Molecular Structure, Infrared Spectra, and Photochemistry of Isoniazid under Cryogenic Conditions
journal contributionposted on 13.08.2009, 00:00 by Ana Borba, Andrea Gómez-Zavaglia, Rui Fausto
In this study, the structure, spectroscopy, and photochemistry of isoniazid (C6H7N3O, INH) were studied by low-temperature infrared spectroscopy and quantum chemistry calculations. According to DFT(B3LYP)/6-311++G(d,p) calculations, 12 minima were found on the potential energy surface of the molecule, corresponding to two cis conformers about the OC−N−N axis (C1, C2) and one form trans about this axis (T), all being 4-fold degenerate by symmetry. The C1 conformer was predicted to be more stable than T and C2, by 20.4 and 22.6 kJ mol−1, respectively.
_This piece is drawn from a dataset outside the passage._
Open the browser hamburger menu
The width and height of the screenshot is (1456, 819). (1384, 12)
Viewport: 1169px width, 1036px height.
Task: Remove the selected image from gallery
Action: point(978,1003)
In consonance with these results, only C1 could be observed in low-temperature argon and xenon matrixes as well as in the neat glassy state prepared from the vapor of the compound at 70 °C. The C1 conformer was also found to be the constituting monomeric unit of the crystalline phase of INH produced from warming of the low-temperature neat amorphous state. The infrared spectra of INH in the different phases studied were fully assigned. After UV (λ > 235 nm) irradiation of the matrix-isolated isoniazid, the compound was found to undergo photolysis through two different pathways: a Norris type I α-cleavage leading to production of isonicotinaldehyde and N2H2 and a concerted sigmatropic reaction with production of pyridine, CO and N2H2. The latter reaction was found to be nearly two times faster than the former in both argon and xenon matrixes. In addition, both reactions were found to be disfavored in a xenon matrix, which is in consonance with the involvement of (n, π*) excited states in both photochemical processes.